OnTrac eases IET Soldiers' return to civilian life
Amanda Bunton, left, helps fellow separating Soldier, Ariana Arevail, right, navigate a job search Web site July 22 as part of the OnTrac program, which prepares chapter discharges reenter the civilian world.

Amanda Bunton's lifelong dream has been to serve her country as a Soldier. Her aspirations to join the Army ended last week when her asthma became too serious for her to continue training.

Bunton is not without a plan, however. Thanks to the OnTrac program, separating Soldiers, such as Bunton, are provided the tools and resources to enter the competitive job market.

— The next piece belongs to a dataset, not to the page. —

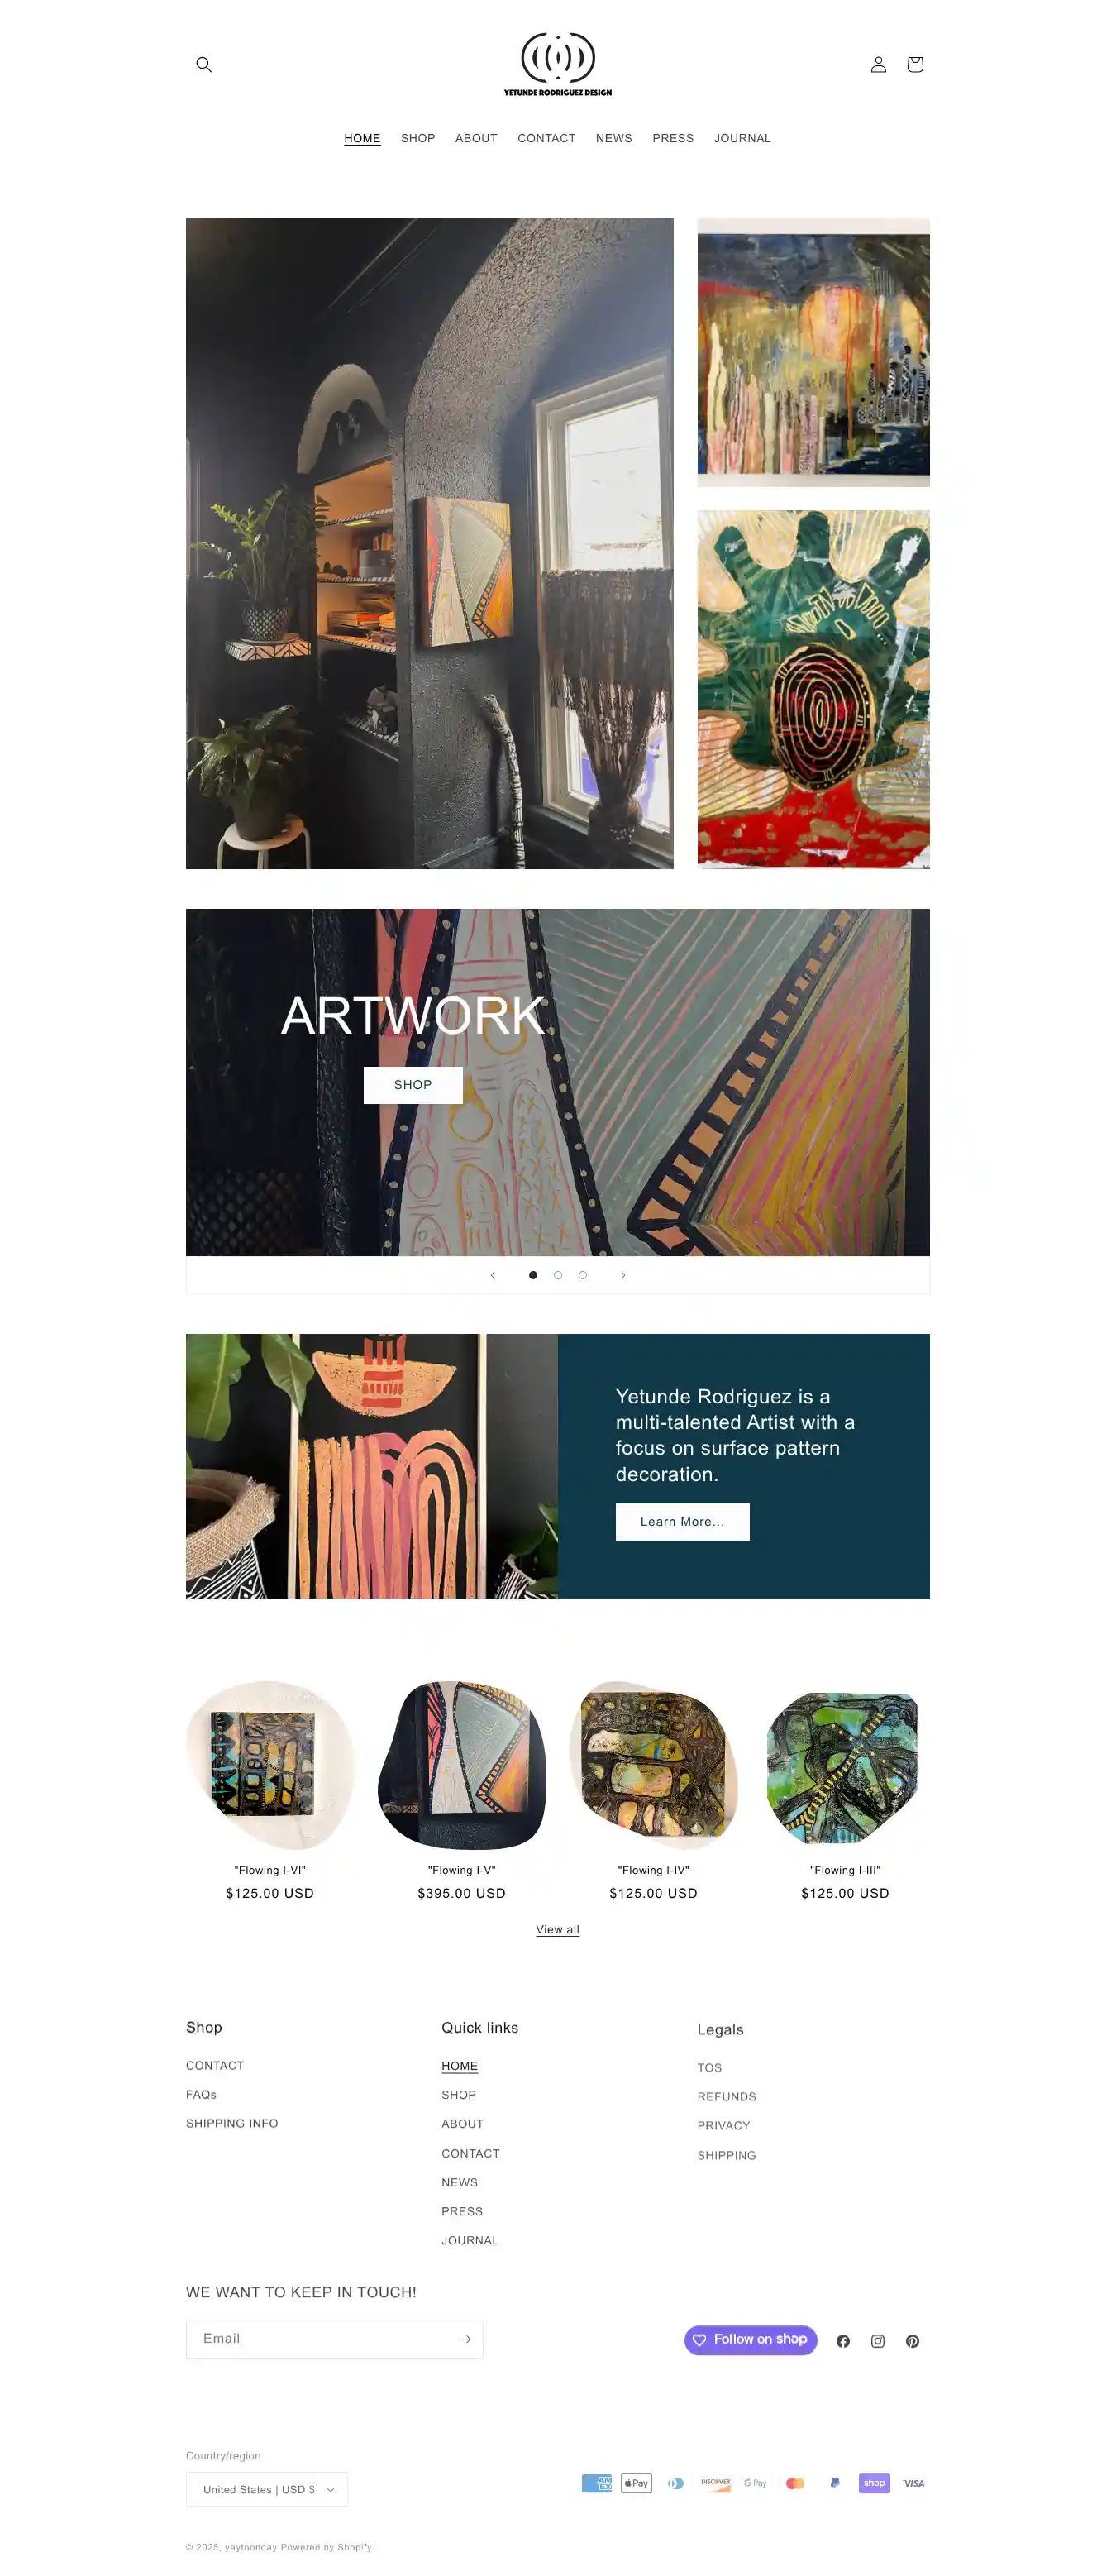Open JOURNAL in top navigation
The height and width of the screenshot is (2576, 1116).
click(x=742, y=138)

"We are setting these Soldiers up for success as a civilian, so that when they get back home they are not sitting around all day at their parents' house," said Capt. William Coy, Headquarters and Headquarters Company commander.

The three-day program consists of a variety of classes that help separating Soldiers complete resumes, build interview skills and conduct online job searches. Other classes focus on education, grants and scholarships.

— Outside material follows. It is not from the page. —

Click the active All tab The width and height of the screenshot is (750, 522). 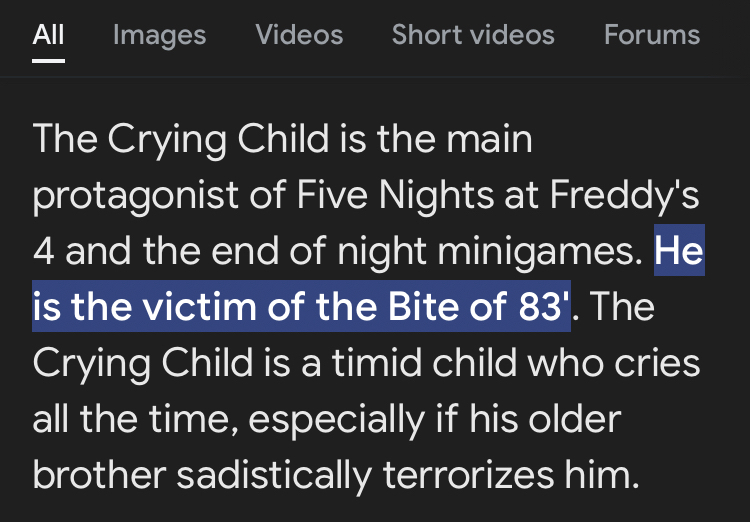click(x=48, y=35)
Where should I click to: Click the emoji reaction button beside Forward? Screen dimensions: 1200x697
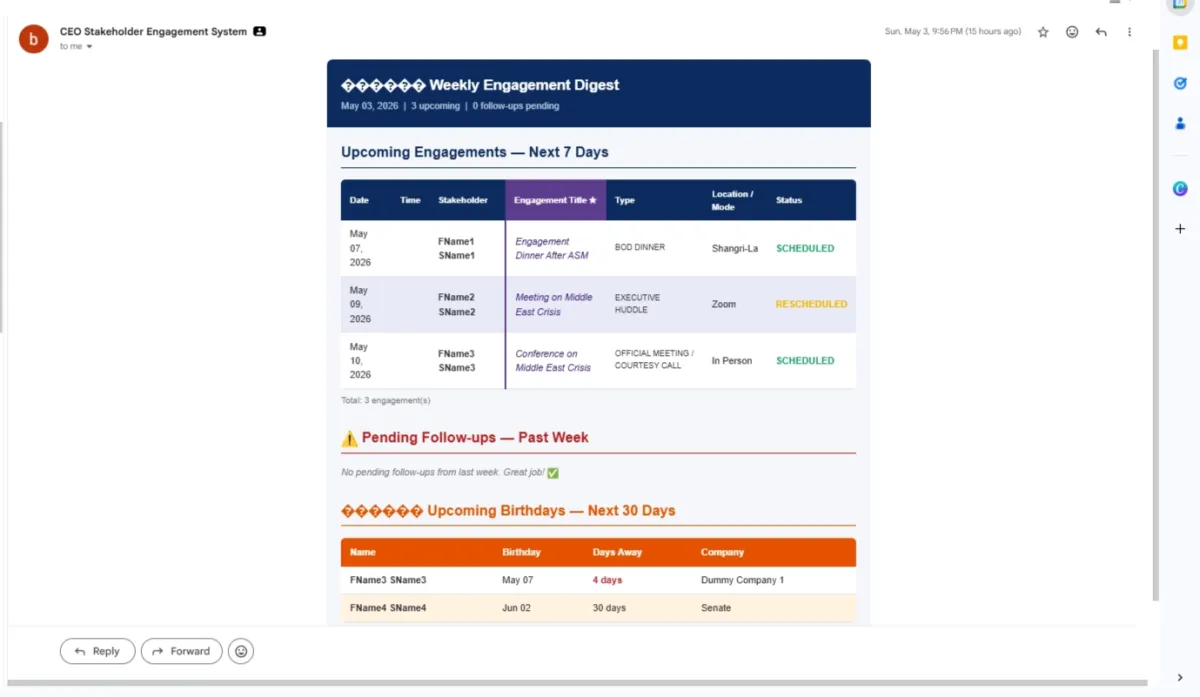pos(240,651)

"This program has been really great for me," said Bunton, 19, of Yuba City, Calif. "I have made a resume, learned interview skills and searched online for jobs. I didn't know the Army did this. It makes you feel like they care about you even if you are leaving."

The majority of those separating from the Army do so because of medical conditions, Coy said. Others reasons for leaving are mental disorders, family hardships, failure to adapt and physical-training failure.

"We want these Soldiers to leave with a good impression of the Army, so that when they are in the civilian world they will be like mini-recruiters for us," Coy said.
Amanda Carroll, 18, of Virginia Beach, Va., is separating from the Army this week.

"I like the program," she said. "It has given me a lot of avenues in finding a job when I go back home."

OnTrac, which was originally under Company D when it was started by Capt. Bridgett Brown and 1st Sgt. Patrick Thomas, moved to HHC in November.

"It is hard to track the success of OnTrac because we have no way of finding out what happens after they return to civilian life," Coy said. "But we give them the tools for success. I kind of equate it to a Big Brother, Big Sister program."